Do you know that OXY and ETSY have exactly the same amount of volume driven by Active Investment?  About 9%. Etsy is profitable, too.  But its short volume – percentage of trading from borrowed or manufactured stock – has been over 50% all year and at times over 70%.

And 52% of Etsy’s trading volume comes from machines that don’t own anything at day’s end. Well, there you go. Heavily short, heavily traded. Recipe for declines.

Occidental?  About 44% of its trading volume ties to ETFs and derivatives.  Just 47% is machines wanting to own nothing.

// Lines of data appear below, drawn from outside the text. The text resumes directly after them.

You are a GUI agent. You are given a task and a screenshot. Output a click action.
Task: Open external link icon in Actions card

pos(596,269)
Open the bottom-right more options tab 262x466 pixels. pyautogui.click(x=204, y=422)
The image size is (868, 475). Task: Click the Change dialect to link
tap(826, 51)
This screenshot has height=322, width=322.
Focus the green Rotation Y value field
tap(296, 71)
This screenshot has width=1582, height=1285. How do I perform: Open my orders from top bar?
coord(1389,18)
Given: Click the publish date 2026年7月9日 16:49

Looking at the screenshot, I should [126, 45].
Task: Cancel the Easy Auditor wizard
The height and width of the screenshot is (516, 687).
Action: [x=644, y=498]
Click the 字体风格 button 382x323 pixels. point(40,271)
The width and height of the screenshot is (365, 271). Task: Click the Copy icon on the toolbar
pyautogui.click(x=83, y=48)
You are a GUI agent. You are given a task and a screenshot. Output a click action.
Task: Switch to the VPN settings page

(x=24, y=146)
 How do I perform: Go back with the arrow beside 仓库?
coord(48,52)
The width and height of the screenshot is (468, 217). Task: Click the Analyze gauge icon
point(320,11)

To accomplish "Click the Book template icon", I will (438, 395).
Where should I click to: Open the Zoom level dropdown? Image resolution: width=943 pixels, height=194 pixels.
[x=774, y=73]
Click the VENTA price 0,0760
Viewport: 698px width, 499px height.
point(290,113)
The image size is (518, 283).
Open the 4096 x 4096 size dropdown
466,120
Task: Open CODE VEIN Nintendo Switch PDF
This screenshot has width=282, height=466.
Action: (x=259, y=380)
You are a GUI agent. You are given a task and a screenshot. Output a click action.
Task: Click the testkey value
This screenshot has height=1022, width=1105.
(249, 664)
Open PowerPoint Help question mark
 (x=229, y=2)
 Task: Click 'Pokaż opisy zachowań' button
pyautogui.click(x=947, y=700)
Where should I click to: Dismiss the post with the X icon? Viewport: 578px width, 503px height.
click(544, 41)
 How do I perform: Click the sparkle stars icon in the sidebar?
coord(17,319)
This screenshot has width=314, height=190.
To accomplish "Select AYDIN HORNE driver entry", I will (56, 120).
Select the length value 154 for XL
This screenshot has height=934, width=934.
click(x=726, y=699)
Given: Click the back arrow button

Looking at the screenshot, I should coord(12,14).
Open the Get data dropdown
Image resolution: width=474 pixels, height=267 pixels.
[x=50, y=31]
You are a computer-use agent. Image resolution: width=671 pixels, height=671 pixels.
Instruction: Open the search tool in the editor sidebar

Short Volume in OXY had been below 50% until last week, when it jumped to 60% right before price dropped from $70 to $55.

Small variances in market structure are reasons why one is down 65%, the other up 92%. 

In sum, value in the stock market is about Supply and Demand, as it is in every market.  And Supply and Demand are driven by MONEY. And 90% of the money is trading things, leveraging into things via derivatives, allocating according to models.

And it pays to be big.  Occidental is among the 20 largest Energy sector stocks by market capitalization, Etsy is on the small side of a sector dominated by Amazon, Tesla, Home Depot, Alibaba, McDonald’s, Nike.

Callon Petroleum is a darned good company too, but where OXY is over $50 billion of market cap, CPE is under $3 billion, in the Russell 2000 instead of the Russell 1000 where all the money is. It’s down 7% this year.

How about Campbell Soup, Kellogg, General Mills?  Similar companies in Consumer Staples. Which is biggest?  GIS.  Which stock is up most the last year? GIS.

So Occidental did it right.  It got bigger. 

If Kellogg splits into three companies, there will be three choices rather than one for asset-allocation models.  In case you missed that news.  Maybe that’s good for business. It’s bad for size, and size matters (I think increasing operating costs and decreasing synergies is stupid but the bankers don’t).

Mondelez?  Big company. But it was bigger before shedding Kraft. It trades about where it did three years ago.

Lesson? Be the biggest thing in your industry that you can be.  If you’re Energy, become one of the 20-25 largest.

If quitting beer didn’t cut my weight, why would I do it? I love CO beer.  I want to do things that count, not things that go through the motions, form over substance.

Here are your essentials, public companies.  If you want to be in front of as much money as possible, become the biggest in your business.  You can tell your story till you’re blue in the face and it won’t matter if you’re $2 billion and the big dogs are $50 billion.

Another essential to shareholder value, public companies, stop reporting earnings during options expirations, because three times more economic value ties to derivatives paired with your stock than tie to your story.

Are we playing at being public, or taking it seriously? Stop drinking beer and expecting to lose weight.  So to speak.

And Essential #3.  Know your market structure. Investors, understand where the money is going (if you don’t know, use EDGE. It’ll show you. And it works.).  Market Structure, not story, interprets enthusiasm and determines your value.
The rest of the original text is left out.